Navios Maritime Partners L.P., an international owner and operator of container and drybulk vessels, reported its financial results for the first quarter ended March 31, 2018.
Angeliki Frangou, Chairman and Chief Executive Officer of Navios Partners stated, “I am pleased with the results for the first quarter of 2018, during which we reported net income of $5.5 million. During the quarter, we reinstated distributions at $0.08 per unit annually, representing an annualized current yield of about 4.0%. Our initial quarterly distribution of $0.02 cents per unit will be payable on May 14, 2018 to unitholders of record as of May 10, 2018.”
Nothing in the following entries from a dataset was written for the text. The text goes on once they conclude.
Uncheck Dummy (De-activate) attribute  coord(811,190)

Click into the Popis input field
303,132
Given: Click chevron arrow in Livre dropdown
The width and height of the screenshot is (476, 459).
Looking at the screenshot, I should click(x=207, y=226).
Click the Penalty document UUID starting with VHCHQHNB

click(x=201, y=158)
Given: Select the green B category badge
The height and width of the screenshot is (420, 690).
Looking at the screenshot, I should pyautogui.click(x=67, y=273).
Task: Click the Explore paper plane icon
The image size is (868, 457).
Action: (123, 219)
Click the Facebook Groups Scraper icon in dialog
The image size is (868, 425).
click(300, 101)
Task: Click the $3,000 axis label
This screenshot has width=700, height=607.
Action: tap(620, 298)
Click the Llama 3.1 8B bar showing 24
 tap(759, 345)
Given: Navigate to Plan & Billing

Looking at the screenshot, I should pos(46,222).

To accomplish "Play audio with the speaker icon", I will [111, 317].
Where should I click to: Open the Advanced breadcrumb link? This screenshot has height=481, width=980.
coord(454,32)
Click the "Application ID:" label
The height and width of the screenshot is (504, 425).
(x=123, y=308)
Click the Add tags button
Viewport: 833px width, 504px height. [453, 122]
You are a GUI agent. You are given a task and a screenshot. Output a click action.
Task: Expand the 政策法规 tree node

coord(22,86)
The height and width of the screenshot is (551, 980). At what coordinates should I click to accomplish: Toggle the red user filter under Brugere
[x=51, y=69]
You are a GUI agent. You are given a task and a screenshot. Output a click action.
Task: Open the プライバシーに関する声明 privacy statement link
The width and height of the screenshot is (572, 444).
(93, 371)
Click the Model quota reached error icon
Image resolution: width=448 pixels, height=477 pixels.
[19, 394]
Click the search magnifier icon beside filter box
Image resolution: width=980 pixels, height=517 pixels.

Angeliki Frangou continued, “Over the past couple of years, we used our cash flow to solidify our balance sheet and to renew and expand our drybulk fleet. Today we have a 33-vessel drybulk fleet that is larger and younger, on average, than it was only a couple of years ago. We have also used excess cash flow to reduce leverage, extend debt maturities and form a container focused entity that should provide us further upside. Overall, we believe we have established a unique growth platform in the drybulk sector that is capable of generating significant cash flow.”
The Board of Directors of Navios Partners declared a cash distribution for the first quarter of 2018 of $0.02 per unit. The cash distribution is payable on May 14, 2018 to unitholders of record as of May 10, 2018.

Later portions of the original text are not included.